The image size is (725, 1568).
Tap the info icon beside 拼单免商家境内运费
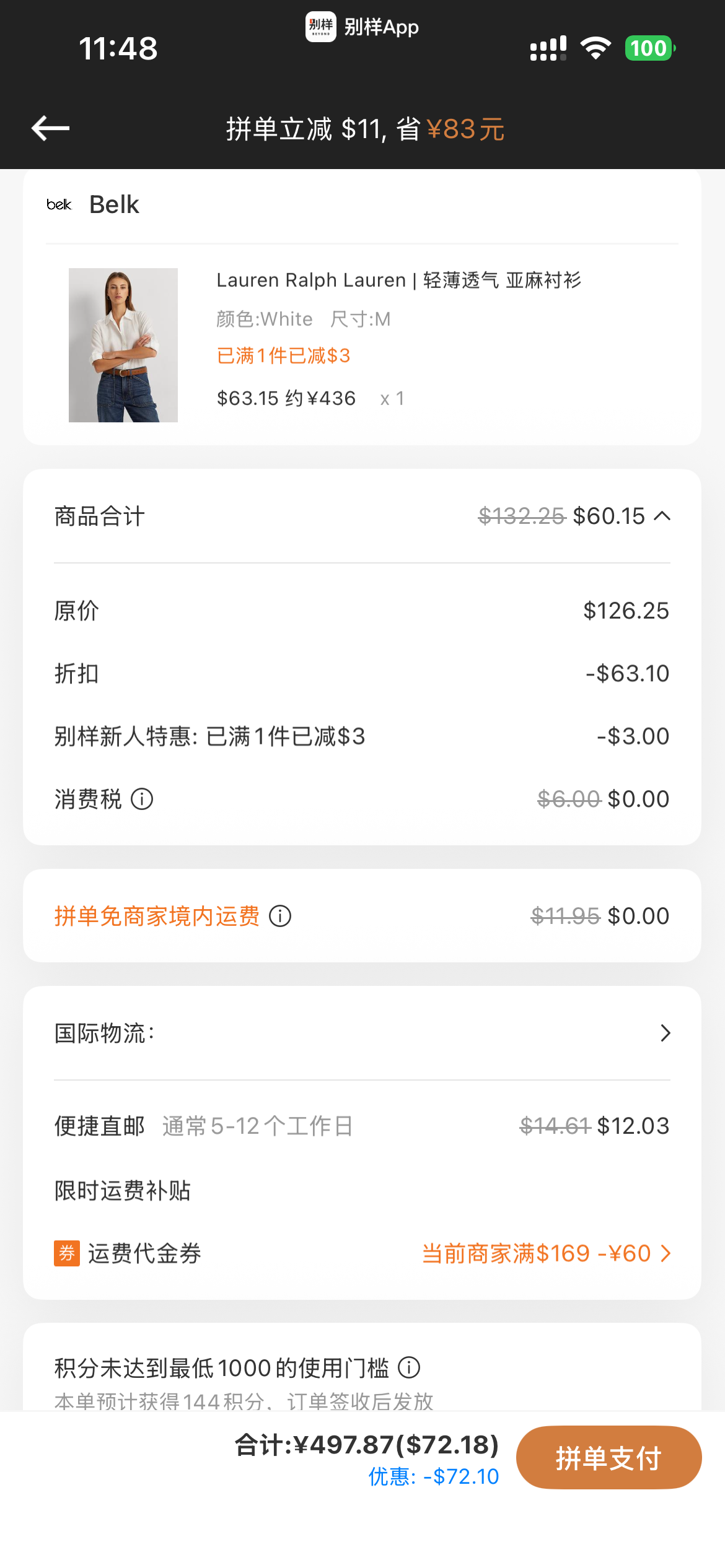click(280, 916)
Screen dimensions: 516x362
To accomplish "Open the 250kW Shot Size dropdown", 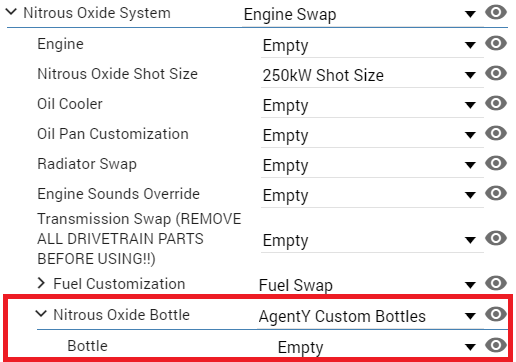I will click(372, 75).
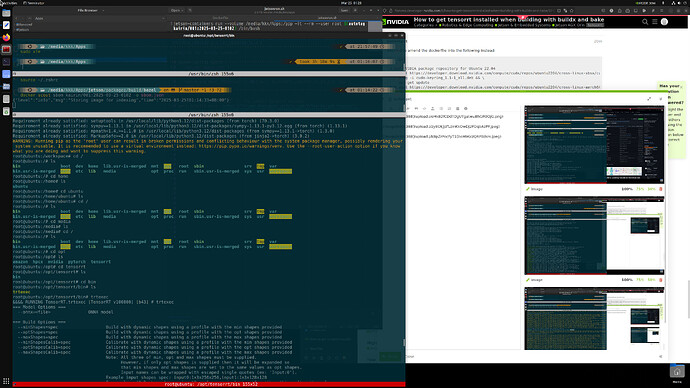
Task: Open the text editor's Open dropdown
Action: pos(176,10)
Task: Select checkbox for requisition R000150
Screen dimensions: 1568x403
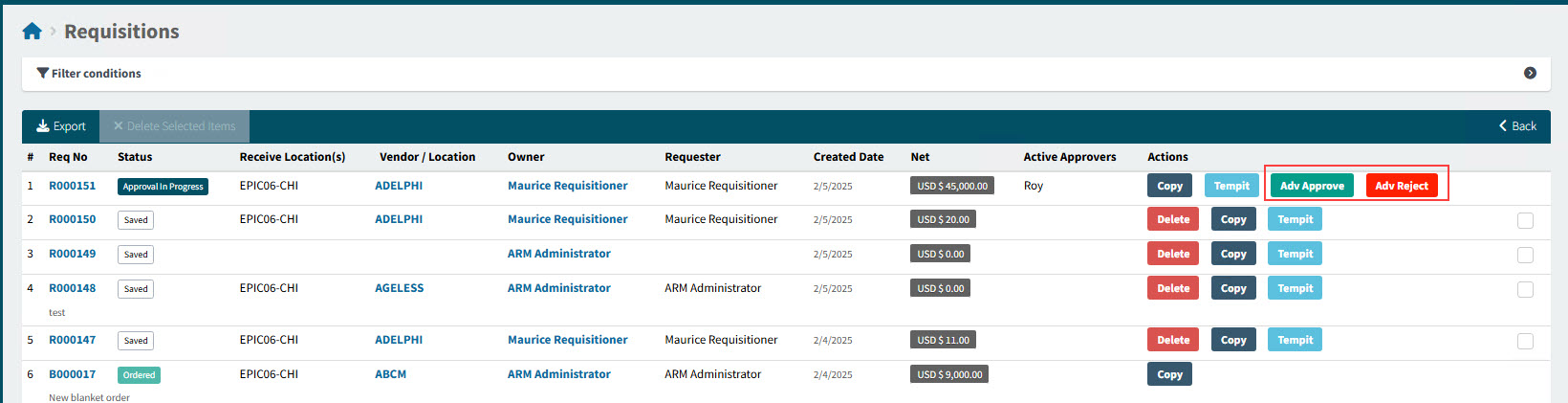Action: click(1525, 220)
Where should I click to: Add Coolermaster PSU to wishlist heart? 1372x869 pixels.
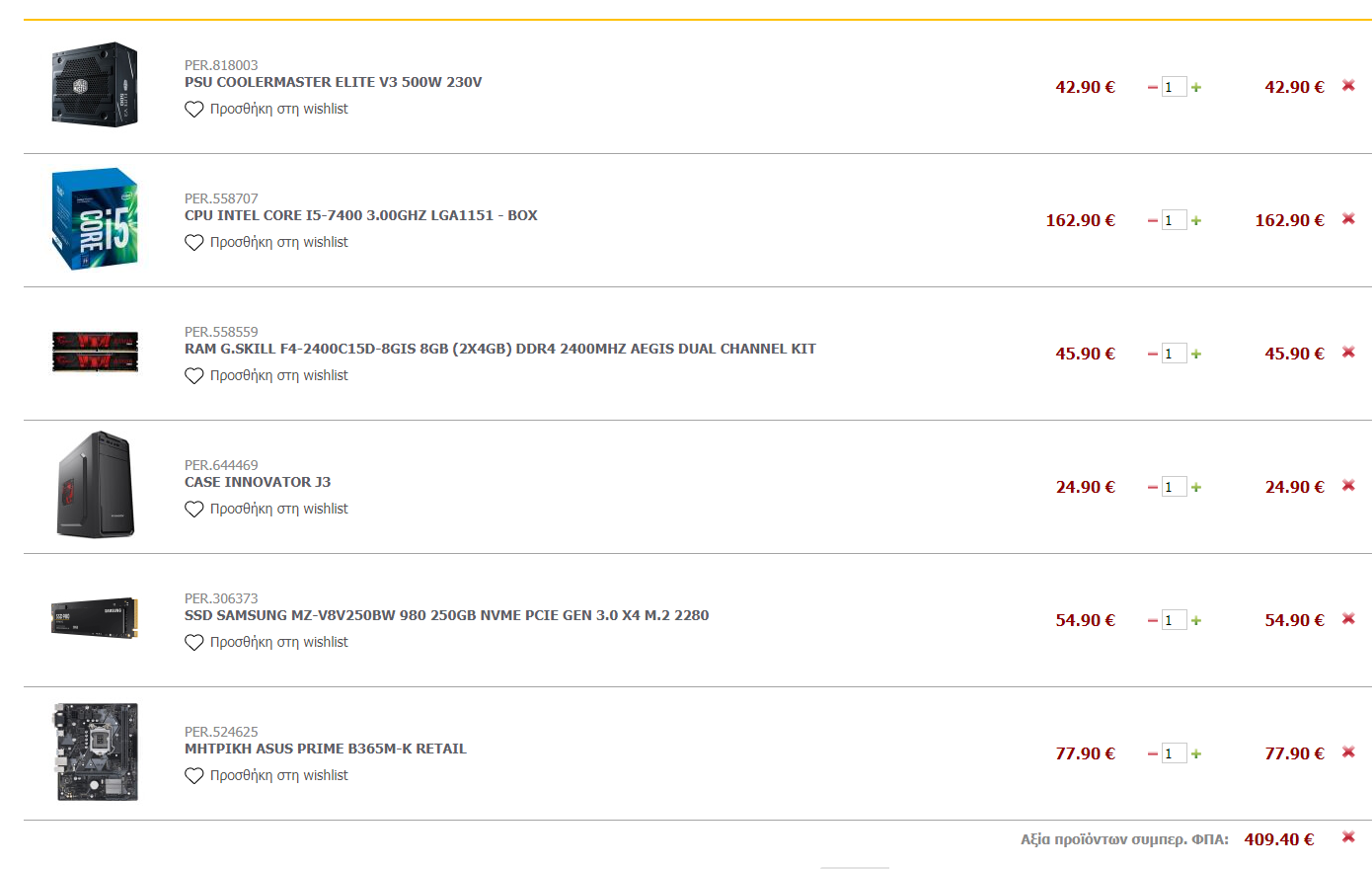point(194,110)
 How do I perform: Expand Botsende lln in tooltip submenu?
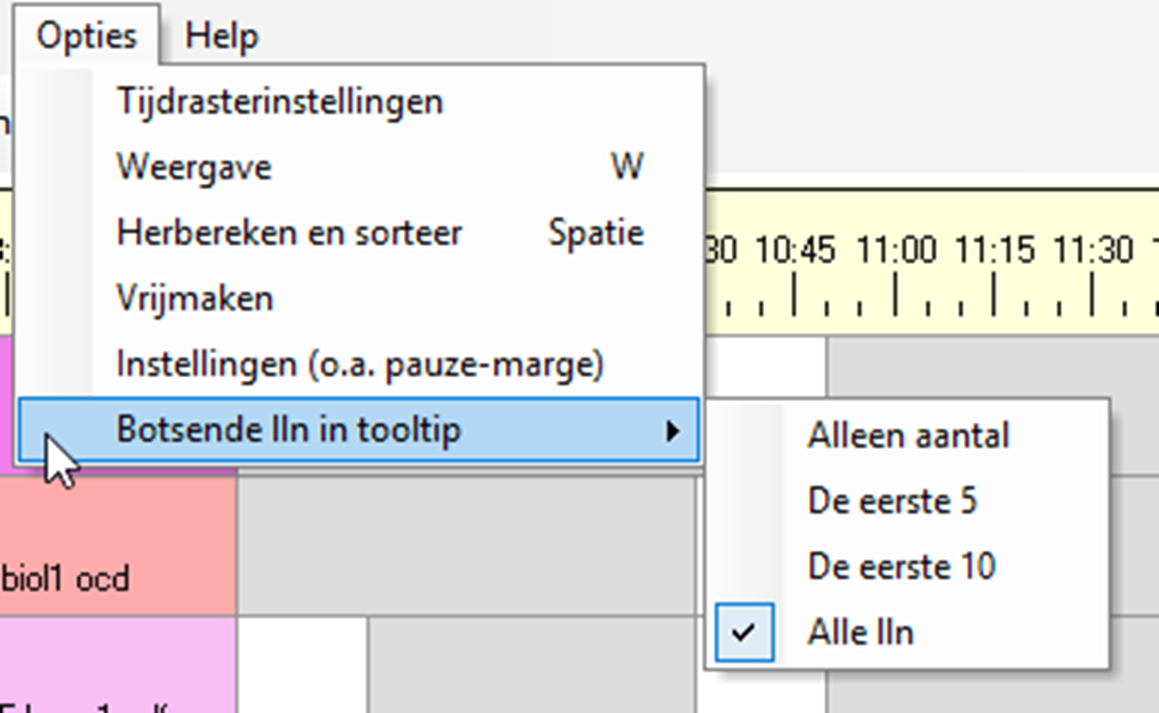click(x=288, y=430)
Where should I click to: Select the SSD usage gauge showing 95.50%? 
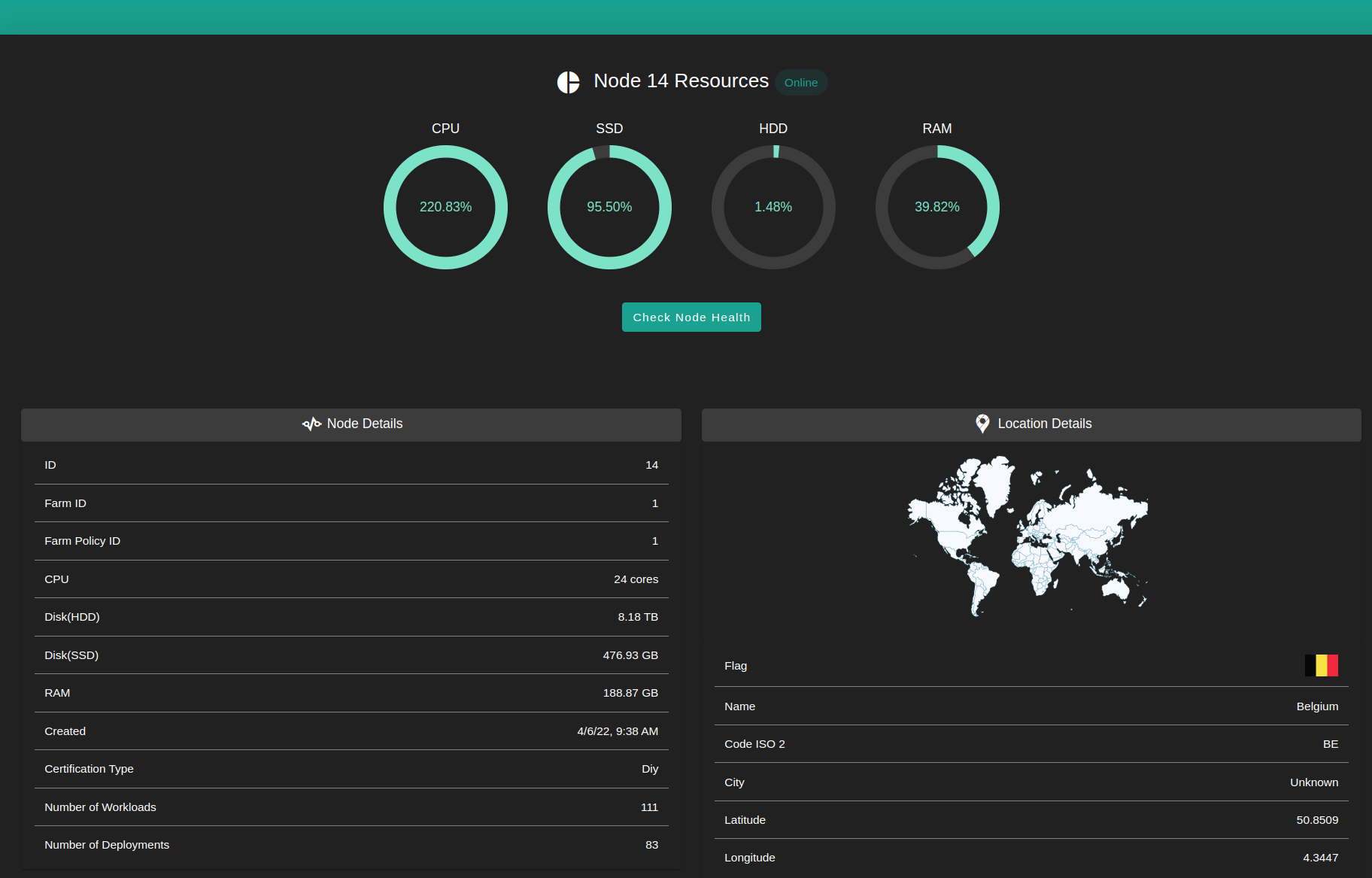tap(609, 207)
■ ■ ■ ■
Please reproduce, word for word, only the lines from the line that holds "Screen dimensions: 1568x403" through the final line of the entries above, omitting any pictures.

> Your response:
Screen dimensions: 1568x403
Action: click(1525, 220)
Where should I click to: Add Coolermaster PSU to wishlist heart? 1372x869 pixels.
point(194,110)
 How do I perform: Expand Botsende lln in tooltip submenu?
click(x=288, y=430)
Where should I click to: Select the SSD usage gauge showing 95.50%? 
tap(609, 207)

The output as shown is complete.